The Joint Commission on Accreditation of Health Care Organizations' Accreditation Manual for Hospitals (1999) includes several standards relevant to work with patients who may be victims of DV:
- Each patient's physical, psychological, and social status are assessed. (PE.1.)
- The need for a discharge planning assessment is determined. (PE.1.5)
- Possible victims of abuse are identified using criteria developed by the hospital. (PE.1.8)
- Reassessment occurs at regular intervals in the course of care. (PE.2.1)
- Patients who are possible victims of alleged or suspected abuse or neglect have special needs relevant to the assessment process. (PE.8)
- The leaders ensure that the competence of all staff members is assessed, maintained, demonstrated, and improved continually. (HR.3)
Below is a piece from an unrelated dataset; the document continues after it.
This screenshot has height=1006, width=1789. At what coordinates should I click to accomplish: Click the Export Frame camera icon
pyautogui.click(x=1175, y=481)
This regulation makes it clear that every limited-English-proficient patient has a right to meaningful access to a hospital’s services; requires every hospital to develop a language assistance program and designate a language assistance coordinator; requires hospitals to identify and document each patient’s language of preference and the acceptance or refusal of language assistance services; sets clear limits on the use of friends, strangers, and family members as interpreters, including age restrictions; and so forth.